Dr. Powel Brown is a medical oncologist and physician-scientist specializing in breast cancer treatment and prevention at the University of Texas, MD Anderson Cancer Center, where he serves as Professor and Chair of the Department of Clinical Cancer Prevention. Dr. Brown leads the Cancer Prevention program and his laboratory and clinical efforts are focused on developing more effective ways to prevent breast cancer.

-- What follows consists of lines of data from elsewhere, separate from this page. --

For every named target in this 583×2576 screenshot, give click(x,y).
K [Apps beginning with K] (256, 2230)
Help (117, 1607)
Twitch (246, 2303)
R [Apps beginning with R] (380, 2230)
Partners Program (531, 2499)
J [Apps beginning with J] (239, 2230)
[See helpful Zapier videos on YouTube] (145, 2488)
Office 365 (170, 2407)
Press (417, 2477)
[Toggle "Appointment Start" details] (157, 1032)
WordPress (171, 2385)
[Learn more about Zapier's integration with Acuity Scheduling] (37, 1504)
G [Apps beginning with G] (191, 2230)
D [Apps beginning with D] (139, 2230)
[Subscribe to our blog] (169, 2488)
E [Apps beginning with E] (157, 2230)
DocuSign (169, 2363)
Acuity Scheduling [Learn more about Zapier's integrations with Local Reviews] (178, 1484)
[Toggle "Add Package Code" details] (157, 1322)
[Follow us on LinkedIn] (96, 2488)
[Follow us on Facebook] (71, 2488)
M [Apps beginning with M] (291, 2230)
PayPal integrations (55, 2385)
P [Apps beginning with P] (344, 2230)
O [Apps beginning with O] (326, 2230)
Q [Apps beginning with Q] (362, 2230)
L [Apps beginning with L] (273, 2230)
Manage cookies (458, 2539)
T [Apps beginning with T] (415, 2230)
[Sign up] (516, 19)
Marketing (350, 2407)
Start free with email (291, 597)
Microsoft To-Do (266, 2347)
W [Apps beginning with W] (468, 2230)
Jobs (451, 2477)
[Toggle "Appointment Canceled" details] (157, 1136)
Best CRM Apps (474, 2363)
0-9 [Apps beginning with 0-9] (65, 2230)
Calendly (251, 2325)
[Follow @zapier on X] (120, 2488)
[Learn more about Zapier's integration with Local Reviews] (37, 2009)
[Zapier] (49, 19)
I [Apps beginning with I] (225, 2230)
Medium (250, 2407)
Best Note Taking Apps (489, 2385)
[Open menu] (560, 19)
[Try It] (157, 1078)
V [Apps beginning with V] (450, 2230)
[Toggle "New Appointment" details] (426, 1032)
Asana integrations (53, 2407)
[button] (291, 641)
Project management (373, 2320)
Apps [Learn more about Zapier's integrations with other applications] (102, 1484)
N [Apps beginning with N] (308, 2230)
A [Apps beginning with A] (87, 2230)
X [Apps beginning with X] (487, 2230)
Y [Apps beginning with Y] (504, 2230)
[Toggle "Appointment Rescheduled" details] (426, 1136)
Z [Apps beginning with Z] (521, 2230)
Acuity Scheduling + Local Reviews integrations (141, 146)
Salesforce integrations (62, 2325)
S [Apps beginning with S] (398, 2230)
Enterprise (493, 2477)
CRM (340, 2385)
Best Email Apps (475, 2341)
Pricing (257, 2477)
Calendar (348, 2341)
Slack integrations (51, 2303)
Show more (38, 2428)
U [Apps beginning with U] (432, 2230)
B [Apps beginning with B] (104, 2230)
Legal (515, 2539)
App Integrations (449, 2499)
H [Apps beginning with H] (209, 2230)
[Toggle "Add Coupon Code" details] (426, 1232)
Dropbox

Dr. Brown is leading a multicenter neoadjuvant trial of lapatinib for the treatment of women with DCIS breast cancer. The results from this study will demonstrate whether lapatinib suppresses breast cell proliferation in women with DCIS. These results will be used to plan future breast cancer prevention clinical trials in which lapatinib will be given to women in an attempt to prevent breast cancer (as opposed to just suppress breast cell growth). The lapatinib trial will provide essential information to develop future breast cancer prevention drugs. Such an advance will potentially have a major impact on the public health of women world-wide.
Dr. Brown is discovering how growth factors and hormones induce changes in gene expression that lead to the development of breast cancer. He has successfully identified several signaling pathways that are critical for breast cancer development.